▶ _Exercise goal_:
In the entries below, some lines contain "computer"; work out how many and answer with the figure only.

▶ _Source records_:
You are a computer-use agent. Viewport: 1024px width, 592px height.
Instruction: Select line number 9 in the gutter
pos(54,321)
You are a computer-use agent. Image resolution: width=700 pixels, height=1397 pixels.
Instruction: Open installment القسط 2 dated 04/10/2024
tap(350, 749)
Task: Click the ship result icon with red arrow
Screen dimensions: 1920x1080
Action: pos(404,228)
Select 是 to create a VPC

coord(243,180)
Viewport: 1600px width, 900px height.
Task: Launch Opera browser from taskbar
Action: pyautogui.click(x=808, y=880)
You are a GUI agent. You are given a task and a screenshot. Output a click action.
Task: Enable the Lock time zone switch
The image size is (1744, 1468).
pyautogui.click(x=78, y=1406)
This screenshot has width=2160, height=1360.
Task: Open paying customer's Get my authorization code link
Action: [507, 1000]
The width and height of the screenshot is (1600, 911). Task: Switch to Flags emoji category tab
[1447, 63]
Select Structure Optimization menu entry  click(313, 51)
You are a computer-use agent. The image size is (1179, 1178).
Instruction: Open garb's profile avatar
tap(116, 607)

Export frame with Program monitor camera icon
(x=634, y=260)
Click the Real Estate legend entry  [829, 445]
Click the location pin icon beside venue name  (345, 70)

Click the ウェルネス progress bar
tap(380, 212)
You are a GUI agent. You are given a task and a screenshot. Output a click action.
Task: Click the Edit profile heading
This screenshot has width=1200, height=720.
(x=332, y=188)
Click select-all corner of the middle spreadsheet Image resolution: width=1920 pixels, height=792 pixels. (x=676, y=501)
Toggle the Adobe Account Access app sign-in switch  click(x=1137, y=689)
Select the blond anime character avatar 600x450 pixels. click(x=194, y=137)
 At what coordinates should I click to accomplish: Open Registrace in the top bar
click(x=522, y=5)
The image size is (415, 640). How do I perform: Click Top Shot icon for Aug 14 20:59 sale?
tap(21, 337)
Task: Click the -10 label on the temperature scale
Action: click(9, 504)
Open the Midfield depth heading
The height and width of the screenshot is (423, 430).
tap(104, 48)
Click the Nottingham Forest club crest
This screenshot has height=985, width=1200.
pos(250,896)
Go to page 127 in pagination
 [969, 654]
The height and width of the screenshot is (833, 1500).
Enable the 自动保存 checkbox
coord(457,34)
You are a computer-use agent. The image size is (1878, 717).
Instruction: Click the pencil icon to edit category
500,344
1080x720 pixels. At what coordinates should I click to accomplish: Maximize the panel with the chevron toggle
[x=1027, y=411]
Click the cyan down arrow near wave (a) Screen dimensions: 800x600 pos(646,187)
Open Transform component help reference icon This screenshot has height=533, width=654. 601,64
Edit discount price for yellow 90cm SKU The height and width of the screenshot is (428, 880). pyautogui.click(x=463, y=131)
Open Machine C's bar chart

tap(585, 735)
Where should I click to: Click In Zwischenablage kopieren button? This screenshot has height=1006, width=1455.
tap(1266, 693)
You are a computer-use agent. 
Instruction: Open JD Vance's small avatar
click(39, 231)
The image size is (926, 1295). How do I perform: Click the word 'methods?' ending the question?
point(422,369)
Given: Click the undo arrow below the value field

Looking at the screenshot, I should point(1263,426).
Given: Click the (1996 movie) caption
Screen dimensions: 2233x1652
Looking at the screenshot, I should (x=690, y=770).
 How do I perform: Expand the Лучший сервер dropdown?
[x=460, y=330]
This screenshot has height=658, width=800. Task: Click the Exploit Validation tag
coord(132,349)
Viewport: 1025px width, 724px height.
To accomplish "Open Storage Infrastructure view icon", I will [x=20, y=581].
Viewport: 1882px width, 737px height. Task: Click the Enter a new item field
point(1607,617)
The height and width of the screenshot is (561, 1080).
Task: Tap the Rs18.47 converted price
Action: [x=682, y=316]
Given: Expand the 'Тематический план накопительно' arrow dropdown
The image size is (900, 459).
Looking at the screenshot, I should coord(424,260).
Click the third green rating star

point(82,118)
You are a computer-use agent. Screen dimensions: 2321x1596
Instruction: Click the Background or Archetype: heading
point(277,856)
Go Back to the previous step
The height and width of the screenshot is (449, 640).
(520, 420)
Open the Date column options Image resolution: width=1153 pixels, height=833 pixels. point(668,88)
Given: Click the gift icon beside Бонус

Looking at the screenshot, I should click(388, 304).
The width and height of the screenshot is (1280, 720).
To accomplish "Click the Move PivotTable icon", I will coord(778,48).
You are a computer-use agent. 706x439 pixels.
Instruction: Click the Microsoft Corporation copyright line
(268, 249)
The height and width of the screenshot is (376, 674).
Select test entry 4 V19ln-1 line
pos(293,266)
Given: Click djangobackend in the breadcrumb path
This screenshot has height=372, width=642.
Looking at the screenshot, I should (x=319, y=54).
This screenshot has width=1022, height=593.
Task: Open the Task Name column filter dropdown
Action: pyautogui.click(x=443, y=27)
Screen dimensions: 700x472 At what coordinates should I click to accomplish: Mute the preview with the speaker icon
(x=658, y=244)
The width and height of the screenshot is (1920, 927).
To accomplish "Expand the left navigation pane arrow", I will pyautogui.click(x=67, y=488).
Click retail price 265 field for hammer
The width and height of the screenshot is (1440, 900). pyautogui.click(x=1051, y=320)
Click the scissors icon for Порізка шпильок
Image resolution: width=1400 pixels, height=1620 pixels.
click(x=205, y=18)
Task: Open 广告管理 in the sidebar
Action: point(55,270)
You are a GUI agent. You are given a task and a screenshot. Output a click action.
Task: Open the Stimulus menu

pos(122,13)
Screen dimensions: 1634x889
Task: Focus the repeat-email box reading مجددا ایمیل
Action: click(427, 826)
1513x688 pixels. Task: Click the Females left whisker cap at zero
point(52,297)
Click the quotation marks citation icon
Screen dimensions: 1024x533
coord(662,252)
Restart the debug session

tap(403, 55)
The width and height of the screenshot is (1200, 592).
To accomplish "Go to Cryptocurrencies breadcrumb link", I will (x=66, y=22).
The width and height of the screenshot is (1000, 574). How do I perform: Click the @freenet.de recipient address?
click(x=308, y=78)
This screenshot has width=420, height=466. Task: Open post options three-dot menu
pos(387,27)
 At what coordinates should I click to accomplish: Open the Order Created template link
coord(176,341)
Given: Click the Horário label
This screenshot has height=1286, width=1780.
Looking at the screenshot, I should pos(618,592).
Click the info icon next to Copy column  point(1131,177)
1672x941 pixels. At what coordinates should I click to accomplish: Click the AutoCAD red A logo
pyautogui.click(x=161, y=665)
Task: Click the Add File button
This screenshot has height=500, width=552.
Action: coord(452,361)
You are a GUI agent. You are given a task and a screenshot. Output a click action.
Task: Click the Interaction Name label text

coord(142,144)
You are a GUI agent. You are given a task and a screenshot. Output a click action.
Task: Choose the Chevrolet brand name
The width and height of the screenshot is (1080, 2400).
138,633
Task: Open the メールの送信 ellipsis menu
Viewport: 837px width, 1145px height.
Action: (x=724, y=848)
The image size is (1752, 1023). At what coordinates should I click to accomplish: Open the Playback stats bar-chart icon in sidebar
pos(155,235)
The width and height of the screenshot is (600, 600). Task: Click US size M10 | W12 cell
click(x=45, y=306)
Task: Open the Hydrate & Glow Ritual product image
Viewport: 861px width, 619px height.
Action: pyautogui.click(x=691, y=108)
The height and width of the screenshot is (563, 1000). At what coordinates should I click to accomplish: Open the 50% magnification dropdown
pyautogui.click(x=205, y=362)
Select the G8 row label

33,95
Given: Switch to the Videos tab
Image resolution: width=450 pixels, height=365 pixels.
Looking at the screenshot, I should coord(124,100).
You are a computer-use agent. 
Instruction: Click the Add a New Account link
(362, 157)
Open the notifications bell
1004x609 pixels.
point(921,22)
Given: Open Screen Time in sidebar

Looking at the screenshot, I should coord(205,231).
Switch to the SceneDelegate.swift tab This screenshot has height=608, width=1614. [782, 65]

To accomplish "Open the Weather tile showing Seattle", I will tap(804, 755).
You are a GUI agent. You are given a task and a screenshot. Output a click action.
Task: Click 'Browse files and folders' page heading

▶ _Solved problem_:
8